# Tests your basic sample analysis skills, using spreadsheet software.

This coursework tests your basic sample analysis skills, using spreadsheet software. You may use Minitab or Excel at your preference. Your answers are to be presented in an essay/report format, for which you will use a word processor. In writing your report, please:

1) state and explain all assumptions, on which your answers are based;

2) clearly indicate your answer/recommendations

3) support any answers with the appropriate calculations to arrive at the answer

4)no evidence of use of excel will result in a fail mark for this assignment and therefore the coursework component of the module;

5) include selected printouts of formulae underlying computed values. Failure to demonstrate you have created appropriate formulations on excel will be severely penalised. Despite the fact that you will be submitting the Excel file as well, your report is a stand-alone document, meaning a reader should not be required to look at the Excel file to understand your analysis, findings and recommendations

6) please note that adequate usage of the excel calculations in the report is important. This means that the key data/findings need to be included in the report and appropriate referencing needs to be done, i.e. the relevant cell/table/range in the relevant tab of the excel file mentioned at the point of the report when it should be consulted.

The report will have a maximum of 5 pages (including any Appendixes; penalties will be applied for longer submissions – you are required to develop your judgement on what is and isn’t important). The file contacting the data for this coursework is posted on Moodle. There are two excel sheets in the file, use the data contained in the first sheet to answer question 1 and use the data contained in the second sheet to answer question 2.

Question 1.

A group of 44 students was asked to guess, to the nearest metre, the width of the lecture hall in which they were sitting. The true width of the hall was 13.1 metres. The students’ guesses are reported in the first excel spreadsheet in the file “Coursework dataset”. Answer the following questions:

a) Create a frequency table of the values of the guesses. Also, include relative

frequencies (percentages) and cumulative percentages in the table. Comments on your findings.

b) Calculate the sample mean, median and standard deviation of the guesses.

Comment on the characteristics of the sample of guesses.

c) Compute the sample skewness and kurtosis of the guesses and comment on the characteristic of the sample that you can learn from these statistics.

Question 2.

The second spreadsheet of the “Coursework dataset” file contains a sample of wealth data for the UK population. The data is presented in a grouped format. Please answer the following questions regarding this sample:

a) Discuss what would be the best way to present the data graphically.

b) Construct a histogram of wealth and comment on wealth distribution.

c) Compute the relevant measures of central tendency (hint: you’ll need to make an assumption regarding the size of the final class) and a measure of variation for this data.

d) Discuss and justify which of the metrics of central tendency above would be more appropriate to describe the data.

e) Compute the first and the third quartile of wealth and construct a boxplot.
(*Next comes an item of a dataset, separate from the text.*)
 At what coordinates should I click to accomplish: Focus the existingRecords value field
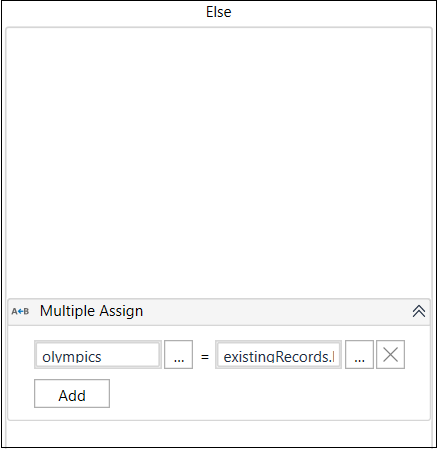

Comment on your results.

f) Compute the sample skewness and kurtosis and comment on the features of the sample distribution. Is it symmetric?
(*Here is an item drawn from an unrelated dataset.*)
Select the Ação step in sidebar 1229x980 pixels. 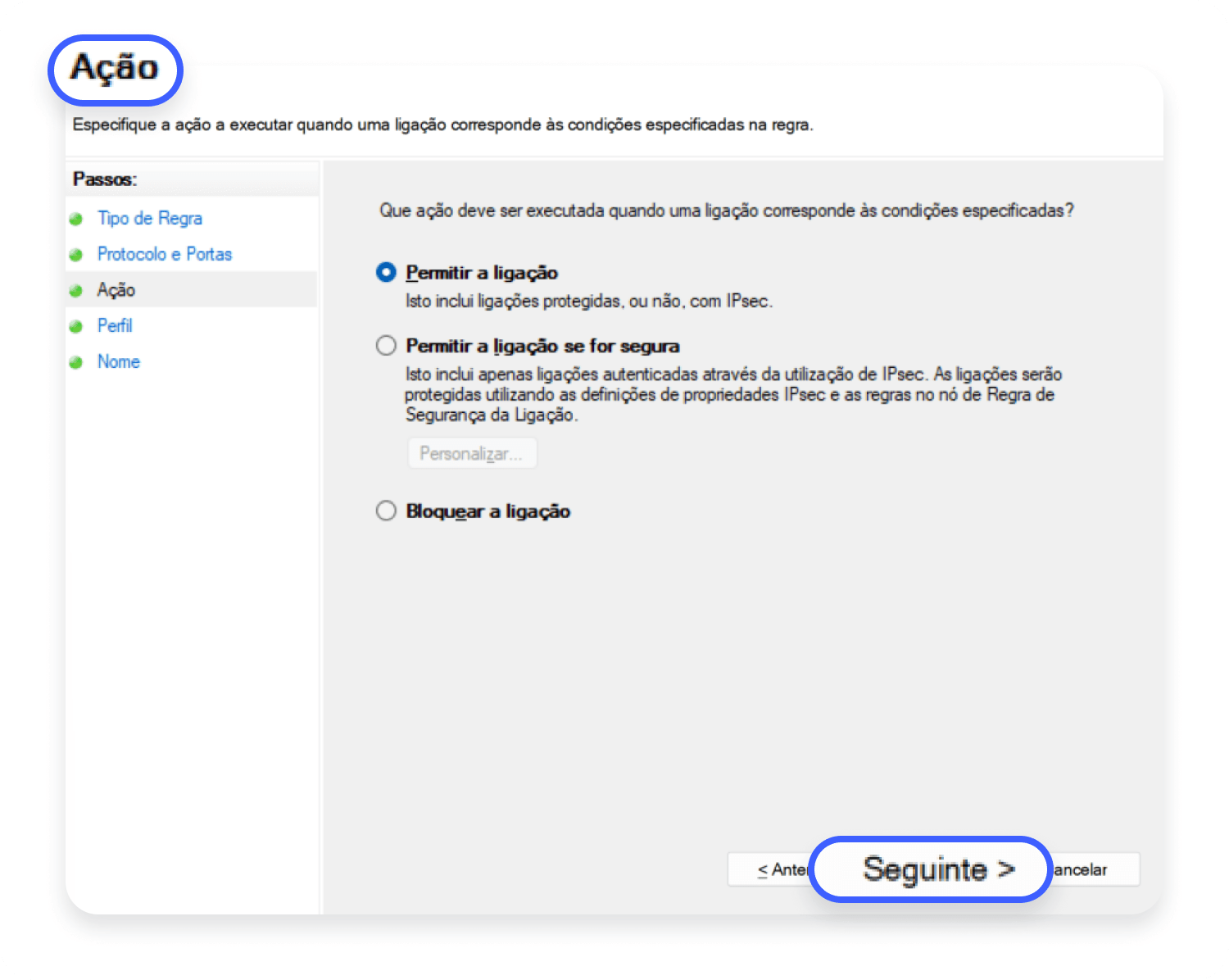point(116,290)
g) Calculate the proportion of population with a wealth above £100,000.

h) Calculate the probability that an individual selected at random will aheva wealth of no more than £ 50,000.

Question 3.

The third spreadsheet of the “Coursework dataset” file contains data on the salaries of employees in a bank, as well as some other variables which might have an impact on the employee’s salaries. Answer all the following questions:

a) Draw a histogram of SALARY. What does it tell you?

b) For each variable in the data set explain which type of variable it is (categorical, numerical…)

c) Calculate the sample mean, median, standard deviation and first and third quartiles of all the variables in column B to F. Also, draw boxplots of the variables side by side. What can you infer?

d) Draw a scatterplot with SALARY on the horizontal (X) axis and one of the other variables on the vertical (Y) axis. Do this for all the variables in columns B to G. Comment on your findings.

e) Prepare a summary table with the correlations between the variables and discuss the extent of these correlations.

You will need to submit a Word document with the report (see instructions above) and an Excel file with the calculations.

Question weighting:

Question 1 = 10%

Question 2 = 40%

Question = 50%.